To supply so many new stores, we also had to build a new roasting plant. Just after Christmas 1992, we realized we couldn’t get through another holiday season with our existing plant, although it had been planned to last ten years. In February 1993, we asked Howard Wollner, our vice president for administration, to do the impossible: find a new site, assemble a team to build a far larger roasting plant, and start operations in only seven months. In September of 1993, roasting began in a new 305,000-square-foot plant in Kent, Washington, just south of Seattle.
The old plant eventually became dedicated to roasting for our mail-order group, headed by Buck Hendrix since mid-1993. Buck grew that business from $6 million to more than $20 million by 1997, which, though representing a small percentage of our overall sales, served as a visible showcase for our products and an important link to customers all over the United States.
In October 1993, we outgrew our old offices as well. Howard Wollner found us space in a building a few blocks away, still in the light industrial area south of Seattle, an area called SODO because it is SOuth of the KingDOme, the stadium where the Mariners and Seahawks play. We rented several floors in a building that once served as the Northwest warehouse for Sears’ catalogue division. It’s nothing like the high-rise buildings or sprawling corporate campuses other companies inhabit. Each one of its nine floors has the equivalent square footage of six stories in a typical office high-rise. The old warehouse used to be so large that people moved around it on bicycles and roller skates to fulfill orders. We created a space centered around a “commons area” with food service, espresso kitchens, and rest rooms, to encourage people to interact. Industrial lighting and exposed pipes and ducts create a mood that’s far from the stylish image some might expect of us.

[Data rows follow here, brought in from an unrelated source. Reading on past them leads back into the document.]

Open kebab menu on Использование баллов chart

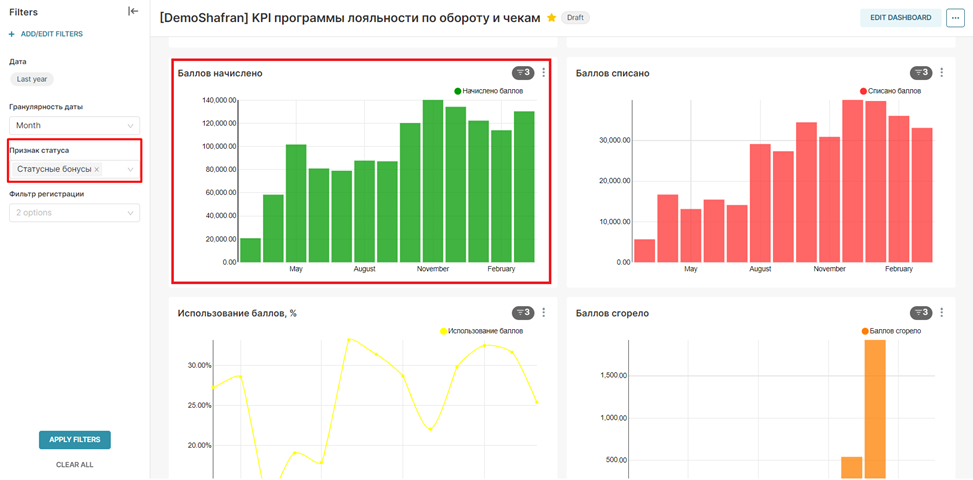[544, 313]
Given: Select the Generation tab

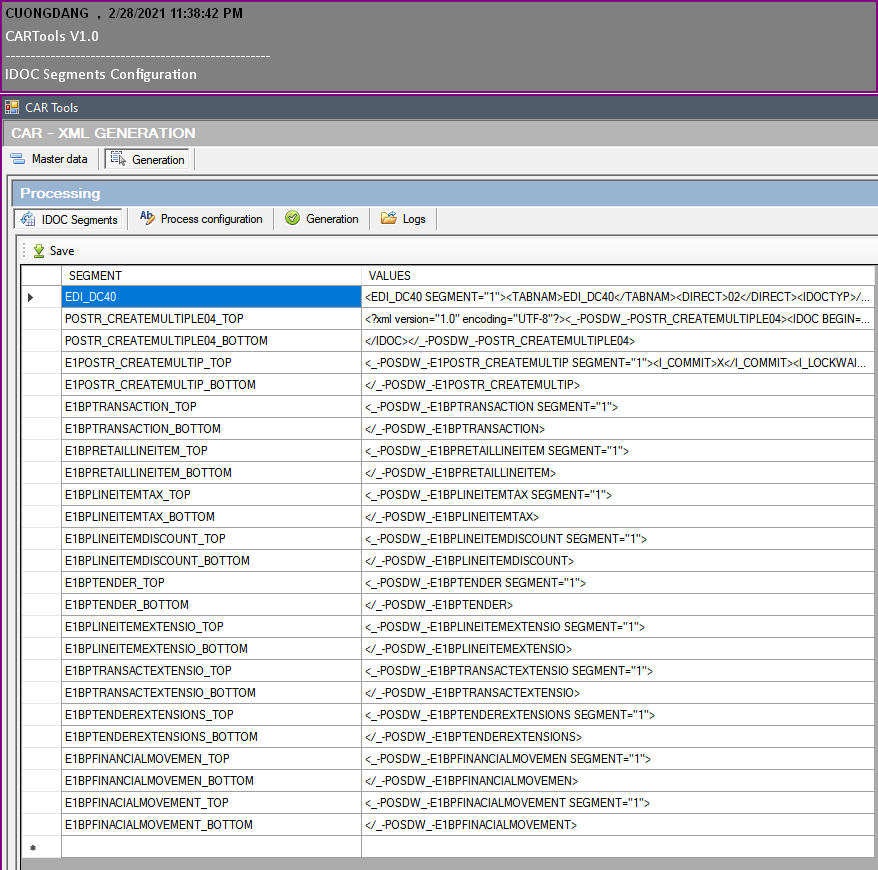Looking at the screenshot, I should (x=322, y=218).
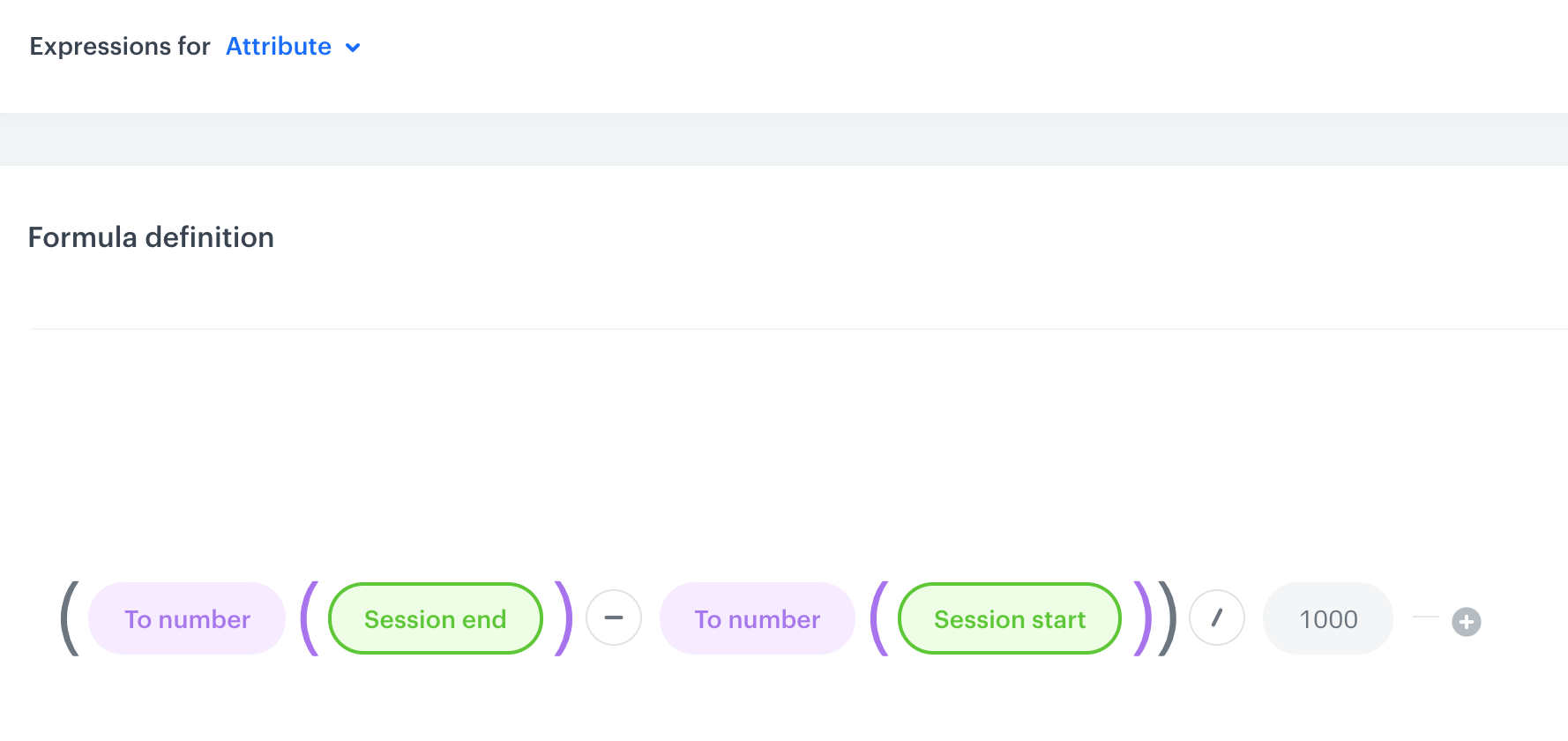Click purple opening parenthesis before Session end

309,618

I hated the idea of moving away from the roasting plant, so I insisted on elements that would remind us of our roots. Just inside the main door is a mock store, showcasing our latest products. Posters on the walls throughout the office display our newest marketing materials. Coffee plants grow in pots. And once we expanded into the top floor, we installed a small antique coffee roaster, retrofitted with modern technology, to use for demonstrations and sample batches and, most importantly, to tie us all the more closely to coffee.

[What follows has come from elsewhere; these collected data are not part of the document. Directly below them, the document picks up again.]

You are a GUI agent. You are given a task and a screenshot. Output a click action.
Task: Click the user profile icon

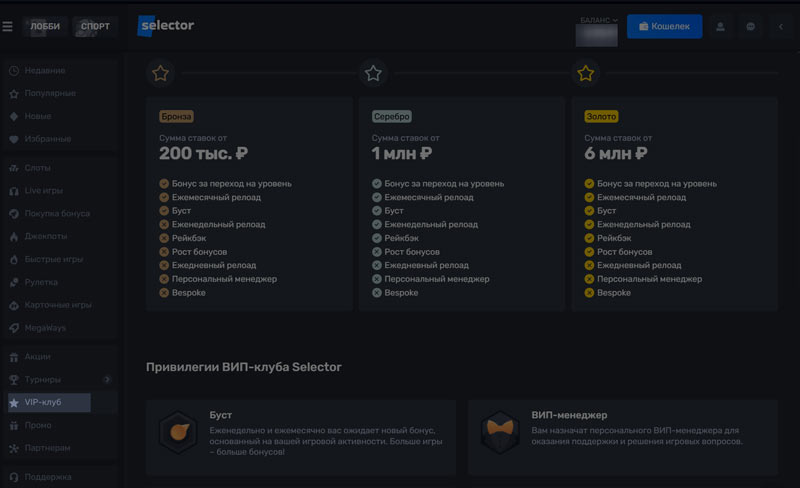tap(720, 27)
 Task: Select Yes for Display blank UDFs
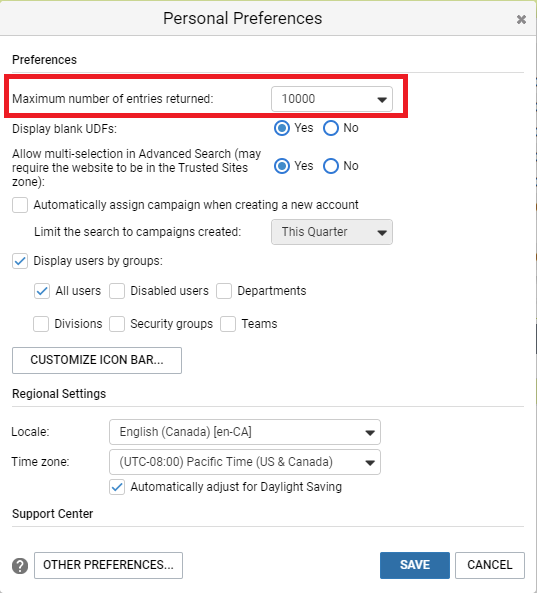[x=282, y=128]
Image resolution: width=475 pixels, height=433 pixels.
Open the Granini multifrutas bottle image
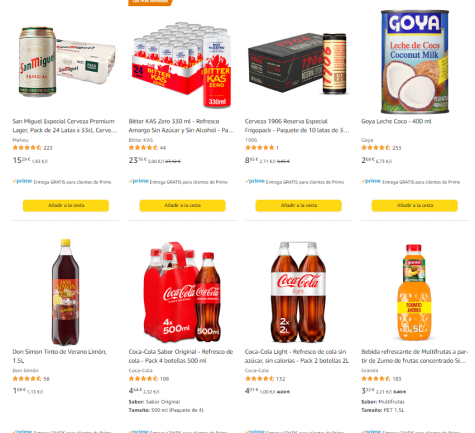(x=414, y=292)
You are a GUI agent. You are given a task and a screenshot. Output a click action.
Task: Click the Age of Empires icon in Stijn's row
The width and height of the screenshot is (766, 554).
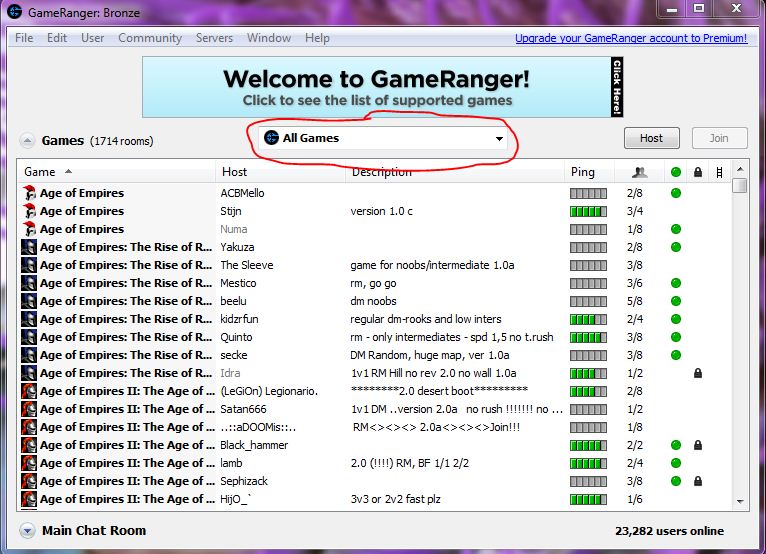29,211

From the window of my office, a modest one by CEO standards, I look out over the cranes of Seattle’s port, where our coffee beans arrive, and the towers of the city where the company was born. Yet I still miss the days when my office overlooked the roasting plant.

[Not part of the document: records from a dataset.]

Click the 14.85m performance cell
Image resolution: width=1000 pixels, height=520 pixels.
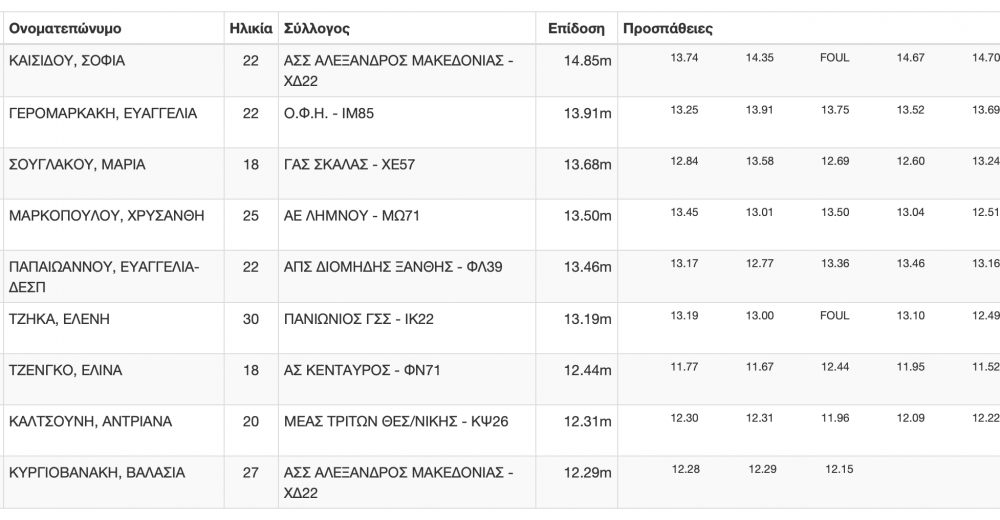587,61
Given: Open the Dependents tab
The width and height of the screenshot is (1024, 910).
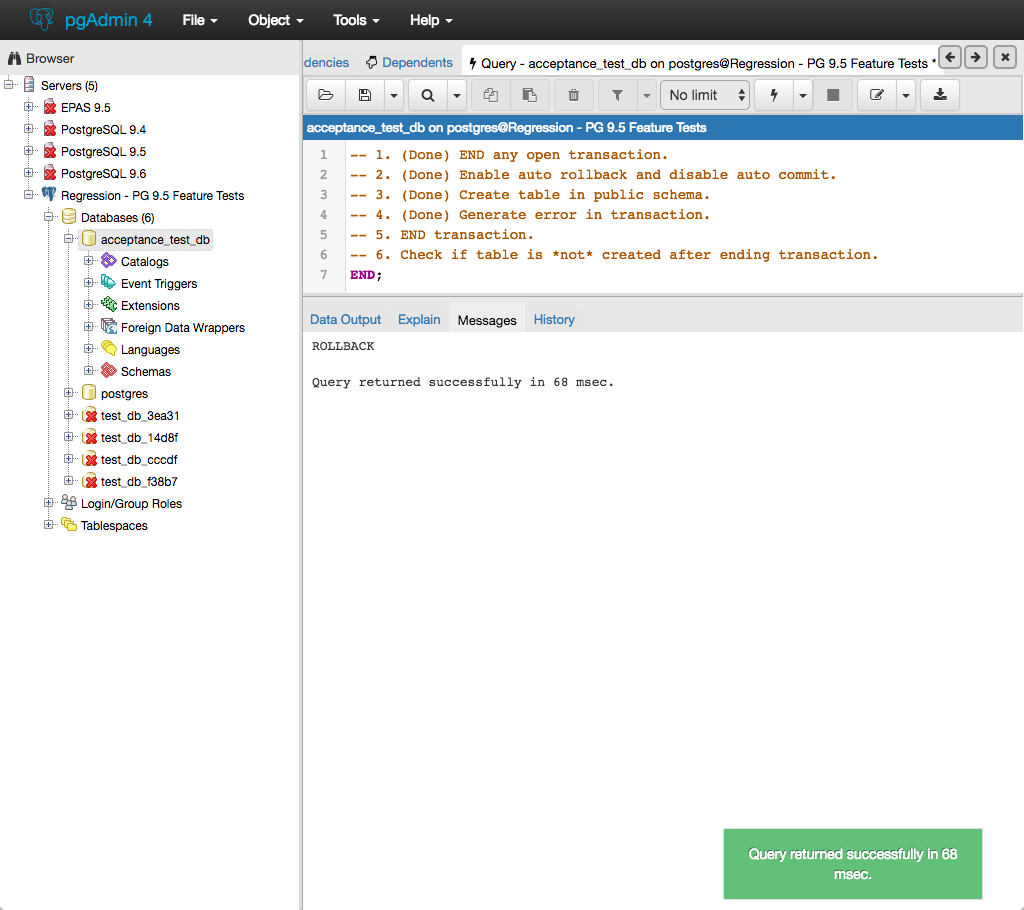Looking at the screenshot, I should point(409,63).
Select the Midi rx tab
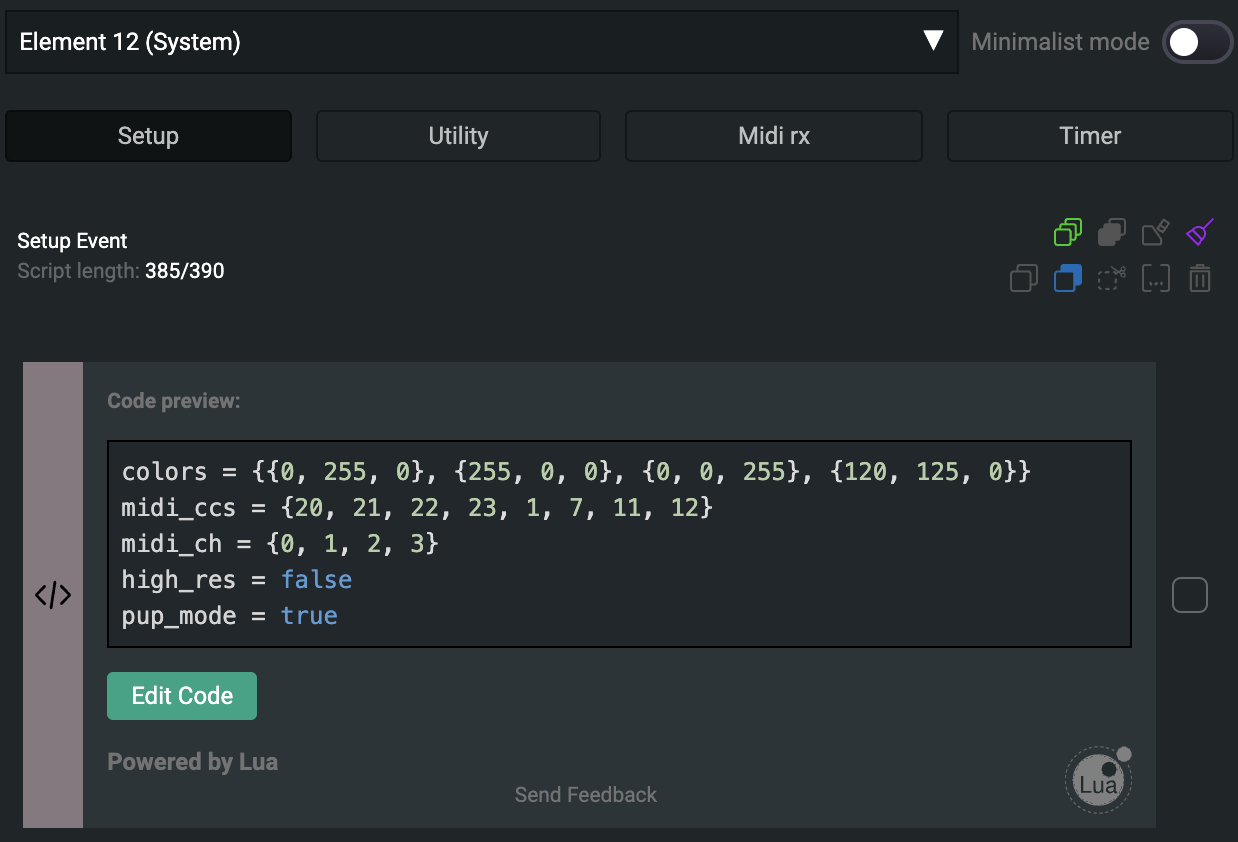The height and width of the screenshot is (842, 1238). 773,136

By 1994, we could see that our aim of becoming the leading retailer and brand of specialty coffee in North America was within reach. So we framed a bigger goal: to become the most recognized and respected brand of coffee in the world. There were still many American and Canadian cities we hadn’t entered, but since the Starbucks model and logo were already being copied—sometimes blatantly—around the world, we knew we needed to act quickly to lay plans to go global.
But it wasn’t enough simply to speed up and spread ever farther afield. Just as I had changed the paradigm for Starbucks once, selling coffee beverages as well as coffee beans, I wanted to shift it again. I wanted to jump to a new level, with a move that would be truly innovative and daring. The Starbucks brand was gaining favor so quickly that I figured we could leverage it for new coffee products that could be sold far beyond our stores. I began to imagine a Starbucks that was more than coffee and larger than the four walls of our stores.
In 1994, Starbucks exploded into a whirlwind of activity. We invented Frappuccino. We signed a far-reaching joint venture with Pepsi. Orin Smith became president of the company. We formed Starbucks International, and Howard Behar became president of that. We moved to our new offices. We upgraded our mail-order computer system. We chose a site in York, Pennsylvania, for a huge $11 million roasting facility that could ultimately grow to 1 million square feet, to supply our East Coast stores. And we faced our first major crisis: a 300 percent rise in coffee prices.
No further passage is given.